The lines below, from the one holding "This screenshot has width=759, height=436." through the one holding "Select the green", are to be restated word for word, with all images left out.

Exercise data below:

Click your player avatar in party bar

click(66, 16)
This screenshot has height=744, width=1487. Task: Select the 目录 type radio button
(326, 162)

End of Exercise data.
Exercise data below:

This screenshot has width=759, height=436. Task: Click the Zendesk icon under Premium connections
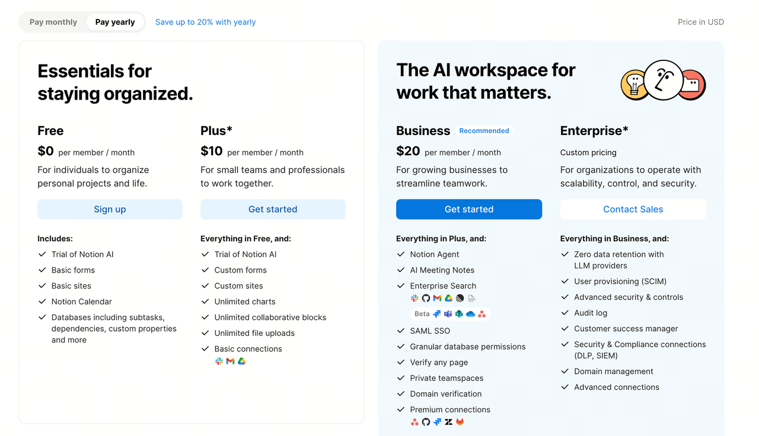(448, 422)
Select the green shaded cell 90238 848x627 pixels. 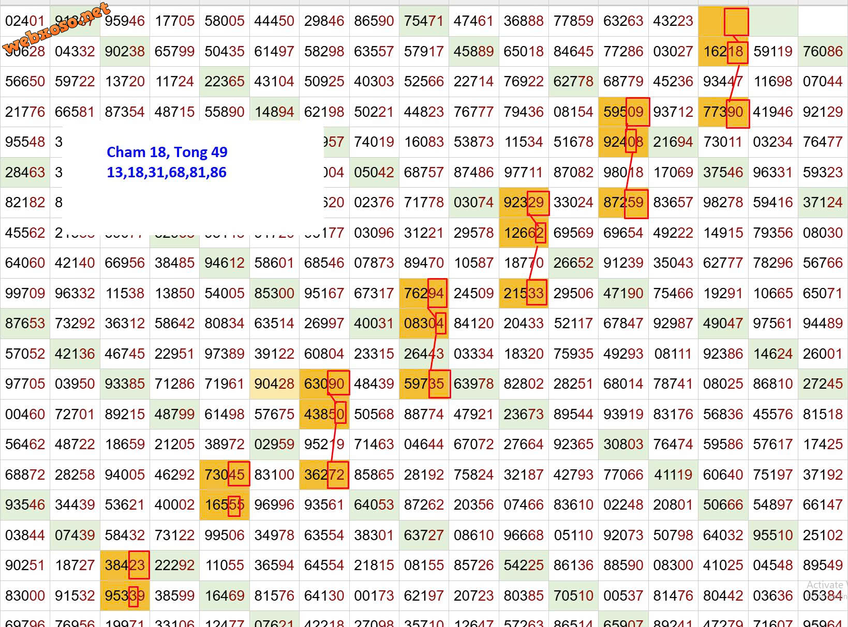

End of Exercise data.

- **Result of this task**
This screenshot has width=759, height=436. Task: Click the Zendesk icon under Premium connections
(448, 422)
Select the green shaded cell 90238 848x627 pixels. 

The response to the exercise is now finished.